• **Schriftliche Anweisung**:
Überführen Sie die Zeilen der Auflistung ab der Zeile mit „[Pulsante di condivisione su Telegram]“ bis einschließlich der Zeile mit „asylumhillproject@umc.edu (336, 1253)“ ohne Leerzeilen in eine nummerierte Liste. Lassen Sie die Bilder dabei weg.

:: Datenteil

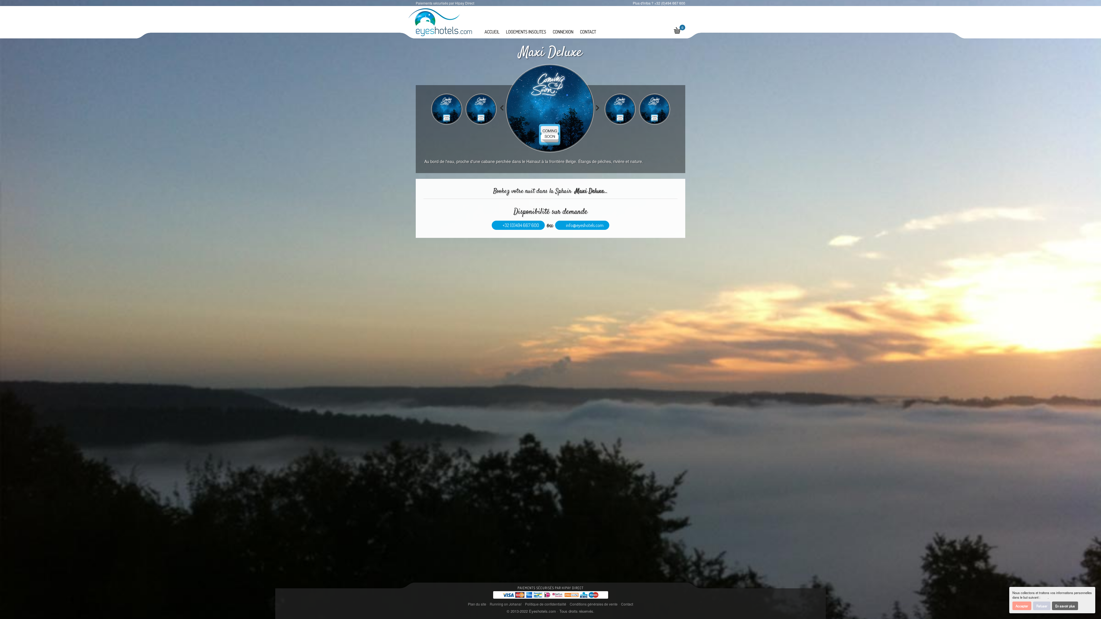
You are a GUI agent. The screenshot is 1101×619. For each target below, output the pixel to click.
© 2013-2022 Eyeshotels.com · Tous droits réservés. (550, 611)
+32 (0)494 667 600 (520, 225)
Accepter (1022, 606)
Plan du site (477, 604)
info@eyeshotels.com (584, 225)
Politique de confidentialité (545, 604)
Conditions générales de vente (594, 604)
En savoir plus (1065, 606)
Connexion (563, 32)
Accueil (492, 32)
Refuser (1041, 606)
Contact (588, 32)
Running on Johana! (506, 604)
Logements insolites (526, 32)
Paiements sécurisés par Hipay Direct (550, 588)
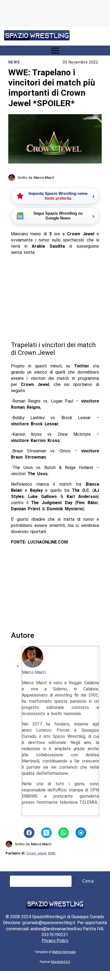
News (14, 62)
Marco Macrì (34, 672)
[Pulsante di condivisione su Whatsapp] (63, 832)
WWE (52, 853)
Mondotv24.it (60, 962)
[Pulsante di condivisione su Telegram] (81, 832)
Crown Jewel (36, 853)
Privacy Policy (55, 940)
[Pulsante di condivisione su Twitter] (46, 832)
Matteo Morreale (64, 952)
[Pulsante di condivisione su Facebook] (29, 832)
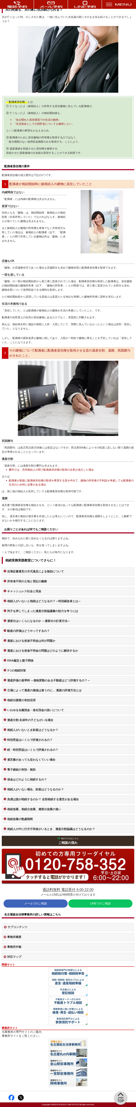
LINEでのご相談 (100, 903)
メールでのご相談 (35, 903)
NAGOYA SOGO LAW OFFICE (65, 1104)
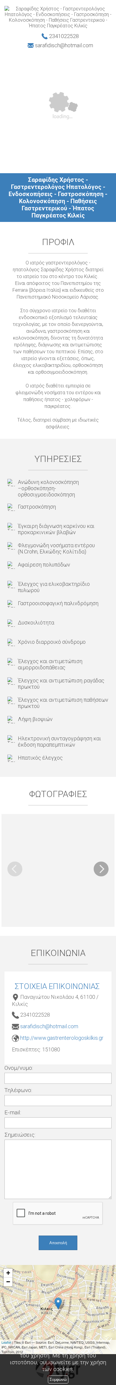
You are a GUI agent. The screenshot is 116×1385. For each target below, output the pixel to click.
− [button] (8, 1281)
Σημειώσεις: (19, 1134)
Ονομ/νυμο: (18, 1067)
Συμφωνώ (58, 1379)
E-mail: (12, 1112)
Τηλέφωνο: (18, 1090)
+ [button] (8, 1273)
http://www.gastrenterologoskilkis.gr (62, 1038)
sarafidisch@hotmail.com (49, 1026)
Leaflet (6, 1342)
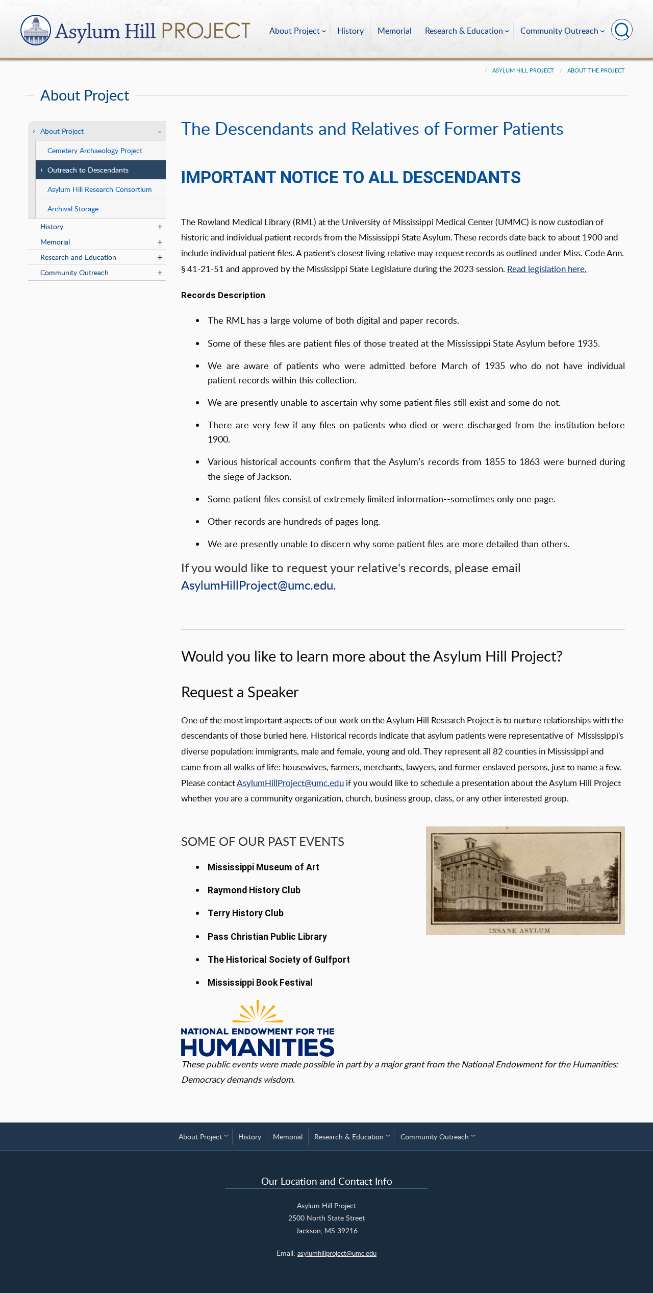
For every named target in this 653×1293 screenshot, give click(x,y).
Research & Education (464, 30)
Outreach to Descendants (88, 169)
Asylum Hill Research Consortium (99, 189)
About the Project (596, 70)
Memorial (395, 30)
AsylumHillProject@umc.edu (257, 584)
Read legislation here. (547, 269)
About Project (294, 30)
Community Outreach (559, 30)
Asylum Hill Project (523, 70)
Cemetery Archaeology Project (94, 150)
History (350, 30)
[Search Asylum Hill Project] (622, 29)
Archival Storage (72, 208)
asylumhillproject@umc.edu (336, 1253)
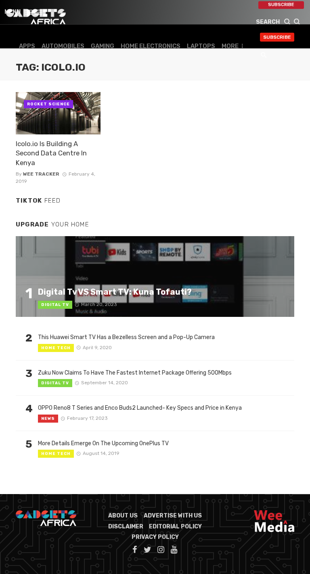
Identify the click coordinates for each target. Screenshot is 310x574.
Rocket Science (48, 104)
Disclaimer (125, 526)
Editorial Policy (175, 526)
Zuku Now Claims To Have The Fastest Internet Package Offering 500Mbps (135, 372)
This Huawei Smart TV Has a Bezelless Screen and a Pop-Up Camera (126, 337)
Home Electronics (150, 46)
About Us (123, 515)
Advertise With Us (173, 515)
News (48, 418)
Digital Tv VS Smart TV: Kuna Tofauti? (115, 292)
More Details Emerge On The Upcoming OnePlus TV (103, 443)
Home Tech (56, 348)
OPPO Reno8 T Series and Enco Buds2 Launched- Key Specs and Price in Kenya (140, 407)
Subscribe (281, 4)
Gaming (102, 46)
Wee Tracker (41, 174)
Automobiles (63, 46)
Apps (27, 46)
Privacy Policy (155, 537)
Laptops (201, 46)
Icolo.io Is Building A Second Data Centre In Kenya (51, 153)
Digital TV (55, 304)
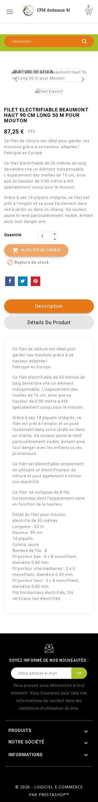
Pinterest (35, 281)
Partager (10, 281)
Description (49, 306)
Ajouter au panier (36, 250)
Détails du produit (49, 322)
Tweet (22, 281)
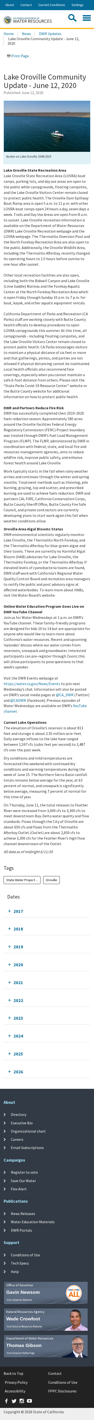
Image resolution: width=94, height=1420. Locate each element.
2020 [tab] (18, 964)
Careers (17, 1139)
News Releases (23, 1213)
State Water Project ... (22, 880)
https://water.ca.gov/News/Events (32, 683)
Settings (78, 5)
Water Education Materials (33, 1221)
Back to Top (13, 1373)
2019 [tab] (18, 947)
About (9, 5)
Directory (18, 1114)
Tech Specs (20, 1263)
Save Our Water (23, 1180)
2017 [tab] (18, 911)
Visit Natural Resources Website (24, 1326)
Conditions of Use (25, 1254)
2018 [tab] (18, 929)
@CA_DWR (65, 694)
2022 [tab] (18, 1000)
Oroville (51, 880)
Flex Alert (19, 1188)
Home (9, 33)
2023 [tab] (18, 1018)
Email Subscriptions (27, 1147)
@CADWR (18, 700)
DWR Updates (50, 33)
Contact (26, 5)
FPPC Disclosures (62, 1391)
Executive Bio (22, 1122)
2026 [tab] (18, 1072)
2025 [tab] (18, 1054)
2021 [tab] (18, 982)
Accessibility (15, 1391)
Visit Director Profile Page (20, 1353)
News (26, 33)
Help (15, 1271)
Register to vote (24, 1172)
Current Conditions (51, 5)
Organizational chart (28, 1131)
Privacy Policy (16, 1382)
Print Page (20, 55)
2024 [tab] (18, 1036)
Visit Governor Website (19, 1300)
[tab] (47, 911)
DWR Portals (21, 1230)
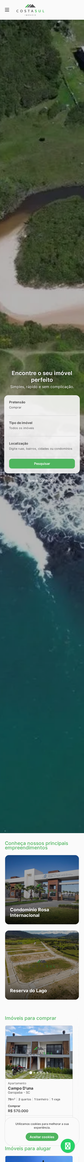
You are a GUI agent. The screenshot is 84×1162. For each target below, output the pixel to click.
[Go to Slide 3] (37, 1073)
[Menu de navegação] (7, 10)
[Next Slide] (75, 889)
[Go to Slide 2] (34, 1073)
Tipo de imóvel (20, 423)
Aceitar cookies (42, 1137)
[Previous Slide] (8, 889)
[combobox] (22, 407)
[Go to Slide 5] (44, 1073)
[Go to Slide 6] (47, 1073)
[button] (42, 889)
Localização (18, 443)
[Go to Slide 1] (30, 1072)
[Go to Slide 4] (41, 1073)
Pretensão (17, 402)
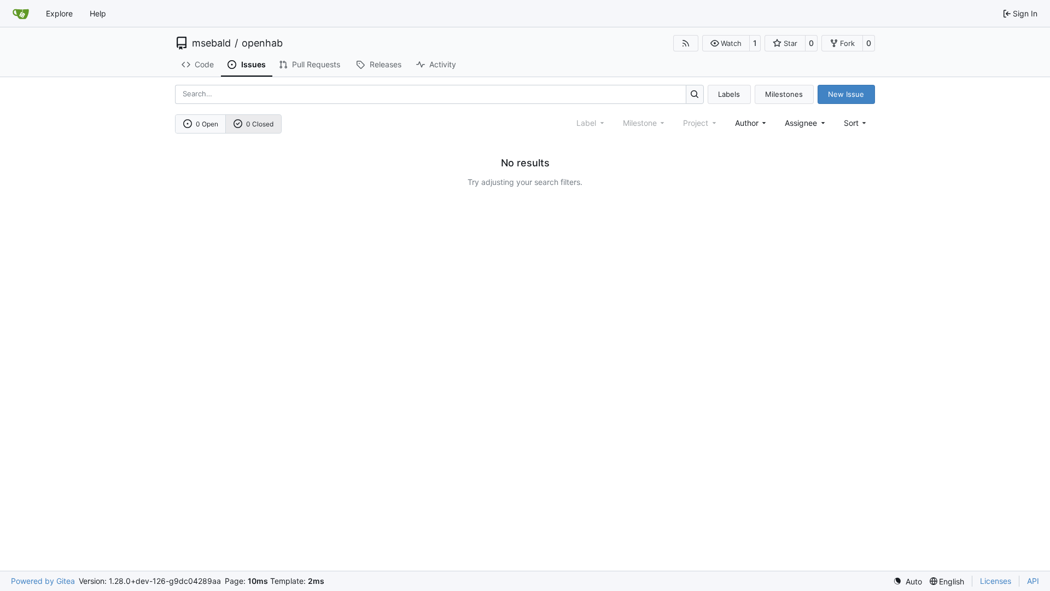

::::

• **Lösung der Aufgabe**:
1. [Pulsante di condivisione su Telegram] (81, 832)
2. Crown Jewel (36, 853)
3. Privacy Policy (55, 940)
4. [Pulsante di condivisione su Twitter] (46, 832)
5. Matteo Morreale (64, 952)
6. [Pulsante di condivisione su Facebook] (29, 832)
7. LINEでのご相談 (100, 903)
8. メールでのご相談 (35, 903)
9. NAGOYA SOGO LAW OFFICE (65, 1104)
10. You are a GUI agent. The screenshot is 116×1385. For each target below, output the pixel to click.
11. − [button] (8, 1281)
12. Σημειώσεις: (19, 1134)
13. Ονομ/νυμο: (18, 1067)
14. Συμφωνώ (58, 1379)
15. E-mail: (12, 1112)
16. Τηλέφωνο: (18, 1090)
17. + [button] (8, 1273)
18. http://www.gastrenterologoskilkis.gr (62, 1038)
19. sarafidisch@hotmail.com (49, 1026)
20. Leaflet (6, 1342)
21. For every named target in this 653×1293 screenshot, give click(x,y).
22. Research & Education (464, 30)
23. Outreach to Descendants (88, 169)
24. Asylum Hill Research Consortium (99, 189)
25. About the Project (596, 70)
26. Memorial (395, 30)
27. AsylumHillProject@umc.edu (257, 584)
28. Read legislation here. (547, 269)
29. About Project (294, 30)
30. Community Outreach (559, 30)
31. Asylum Hill Project (523, 70)
32. Cemetery Archaeology Project (94, 150)
33. History (350, 30)
34. [Search Asylum Hill Project] (622, 29)
35. Archival Storage (72, 208)
36. asylumhillproject@umc.edu (336, 1253)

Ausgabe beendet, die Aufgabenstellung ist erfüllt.